The answer to India’s billion dollar banking problem lies in three easy tweaks

Modi's Moment
Quartz india
Modi's Moment
Quartz india

All is not well with India’s public sector banks (PSBs).

The PSBs, which account for over 70% of the assets in the banking system, face enormous challenges—a worrying level of non-performing assets, low credit growth in a stalled economy and capital requirements of Rs 500,000 crore ($800 billion) over the next five years.

There is a large gap between the performance of PSBs and private sector banks. Return on assets, a key indicator, is 0.5% at PSBs, compared to 1.65% at private banks.

Many in the country, including the Reserve Bank of India’s P J Nayak committee (pdf), which submitted its report in May 2014, see the performance gap as evidence of a fundamental problem with the culture, management and governance of PSBs.

The problem, they believe, can be fixed only with “big bang” reforms including:

  • Lowering the government’s stake to below 51%, which would take PSBs outside the purview of agencies such as the CAG and CVC and facilitate a risk-taking culture at the banks
  • Creation of a bank holding company to which the equity of all PSBs would be transferred. The holding company would be run by professionals and would operate at arm’s length from the government
  • Splitting the post of chairman and managing director so that a non-executive chairman can exercise checks on the managing director.
  • Making pay for top managers at PSBs more competitive so that they can attract the right talent

In short, get the PSBs to look and act more like their private bank counterparts.

The diagnosis and the prescriptions are both flawed.

  The problems at PSBs today cannot be entirely ascribed to their culture or management  

It’s incorrect to derive inferences about PSBs by looking at their performance in today’s highly stressed situation. Over a period of a decade-and-a-half following reforms initiated in 1993-94, academic research finds a trend towards convergence in performance between PSBs and private banks. If something were fundamentally wrong with PSBs, this couldn’t have happened.

PSB performance has been impacted in the last three years primarily by their exposure to the infrastructure sector that drove India’s economic growth in 2004-08. Infrastructure, in turn, has been adversely affected by a number of non-economic factors— the breakdown of the public-private partnership model, lack of land and environmental clearances, adverse court judgements, etc. So, the problems at PSBs today cannot be entirely ascribed to their culture or management. These have to do with larger institutional failings in the Indian economy.

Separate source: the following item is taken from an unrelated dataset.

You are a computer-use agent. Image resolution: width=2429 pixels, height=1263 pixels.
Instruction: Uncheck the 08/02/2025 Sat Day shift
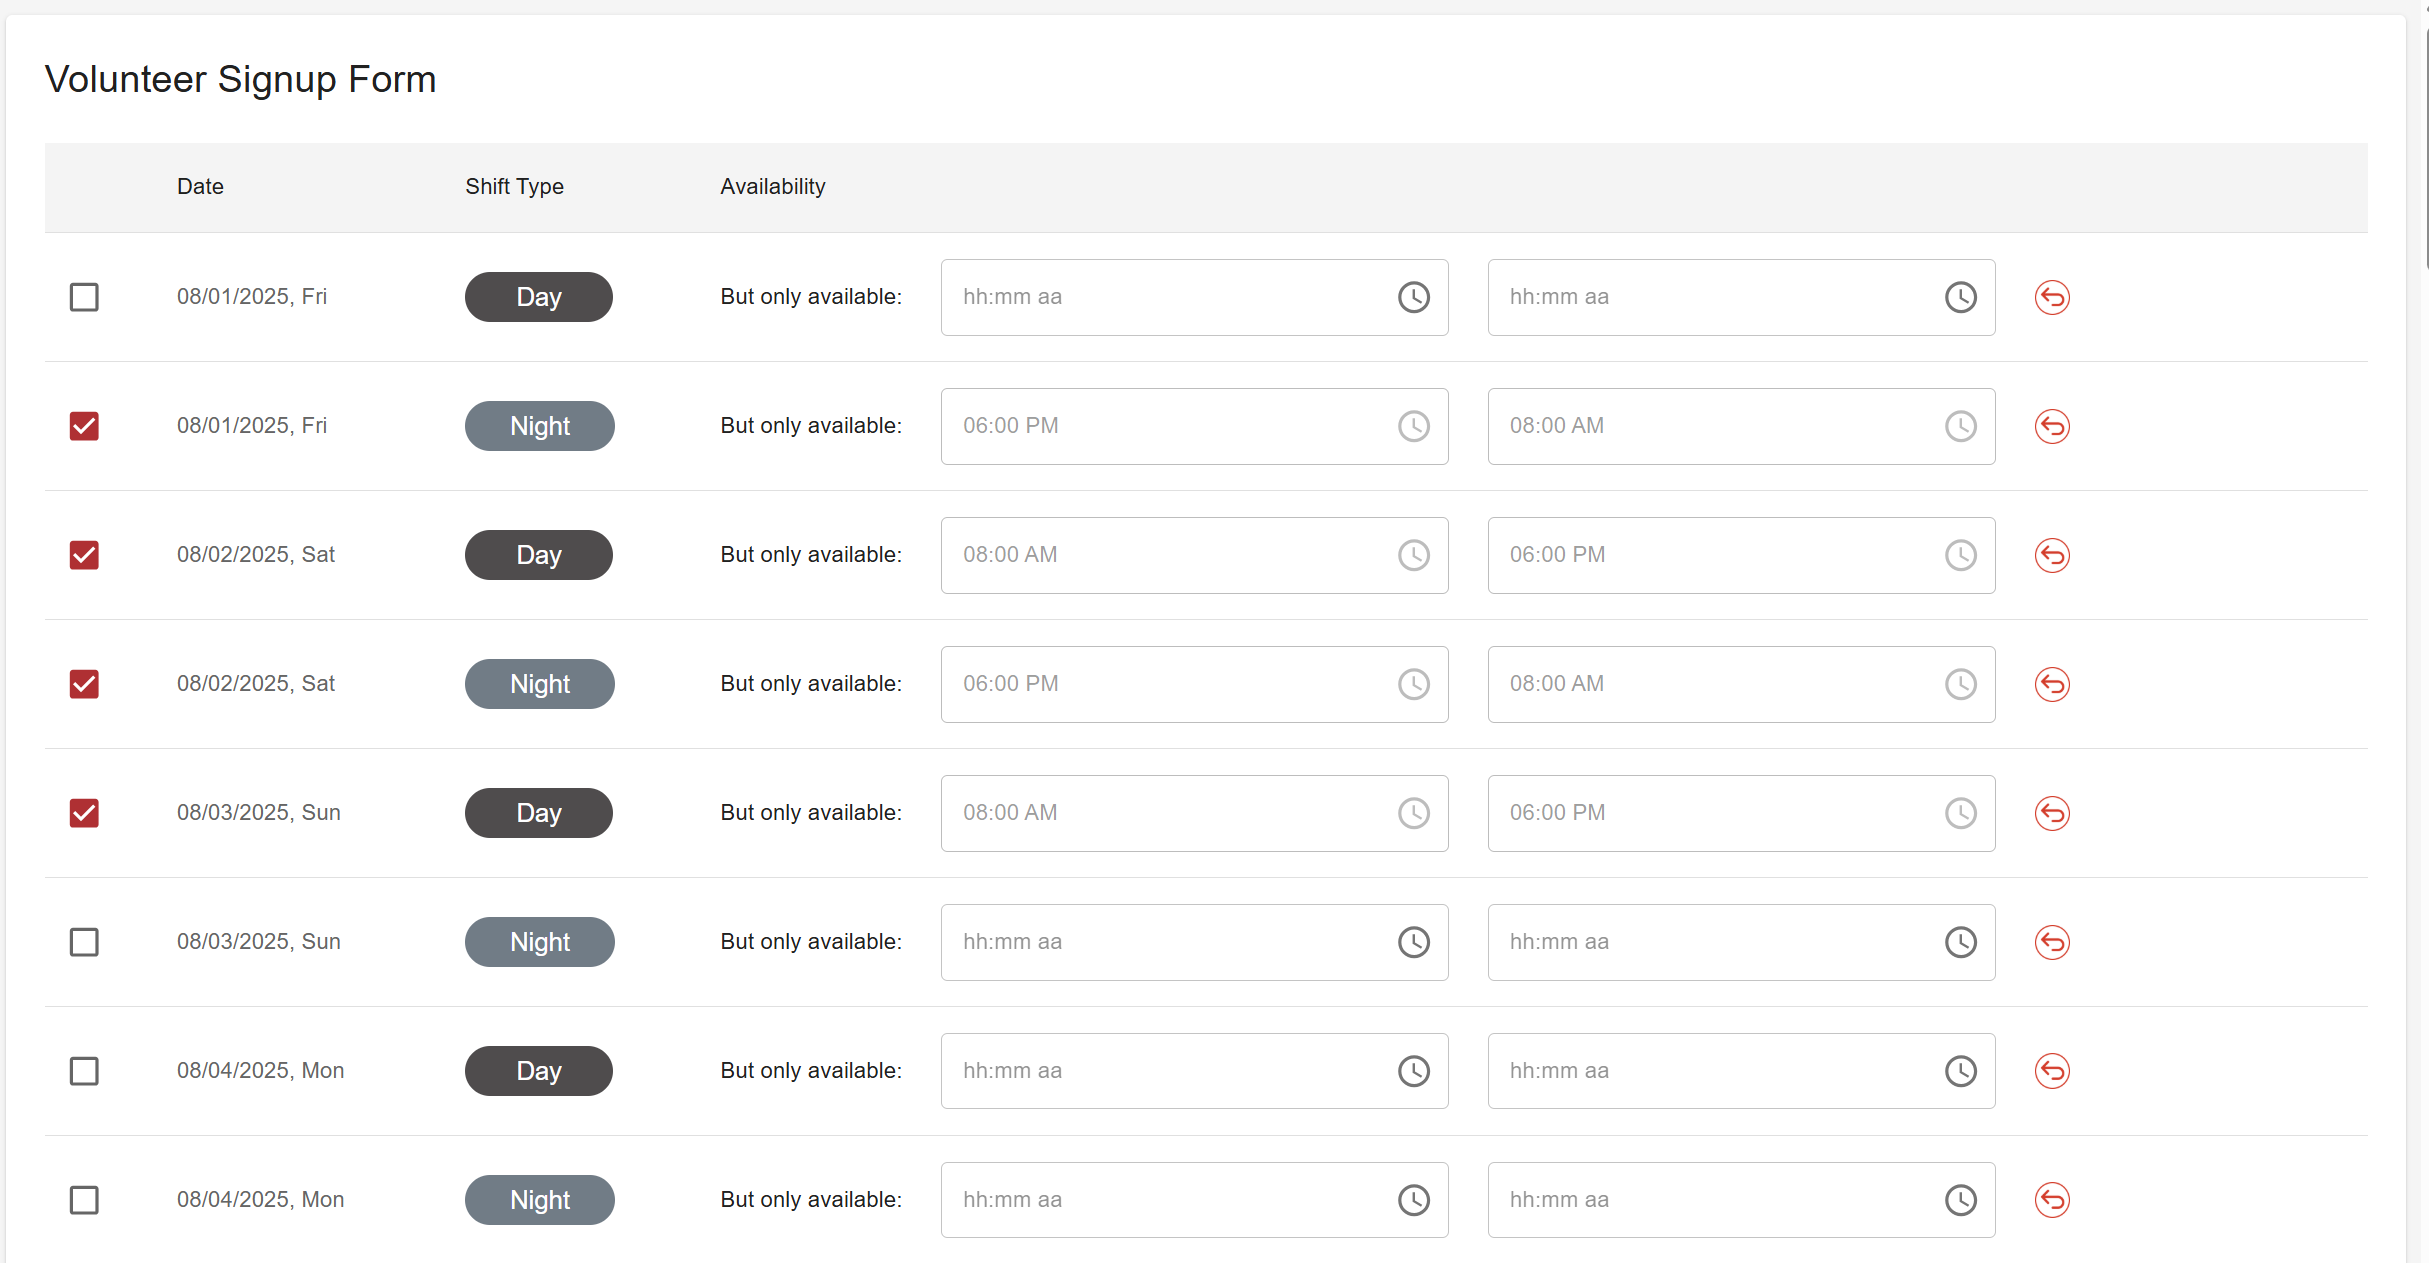pos(84,555)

If this diagnosis is accepted, PSBs can be improved within the existing framework. The scope is enormous. For starters, the government needs to do just three things:

  • Fix top management: Make the process of selection of bank chairmen and managing directors (CMDs) and executive directors (EDs) more rigorous. (The selection thus far has been quite farcical with the department of financial services calling the shots). Have orderly succession planning within banks for CMDs and EDs in place of the present game of musical chairs in which EDs and CMDs hop from one bank to another after a couple of years.
  • Fix the boards: Strengthen the mechanism of independent directors at PSBs, again through a rigorous selection process that ensures that directors meet “fit and proper” criteria. The ministry must make its views known through its representatives on the board instead of issuing fiats to CMDs.
  • Improve risk management: Insist that PSBs go through the consortium route for loans above a certain threshold, say, Rs500 crore. Categorise PSBs as A, B and C based on size and performance and set separate loan exposure limits for each category instead of the uniform norms that we now have.

Politically, these reforms are non-controversial and easy to accomplish. They carry fewer risks than the course proposed by the Nayak committee. And they stand a better chance of producing results in the immediate future than “big bang” reforms.

At the finance ministry’s banking summit, Gyan Sangam, earlier this month, prime minister Narendra Modi said that government would allow PSBs to be run professionally.

Let the government keep its word—and consider these incremental changes, instead of a radical overhaul, to transform India’s ailing PSBs.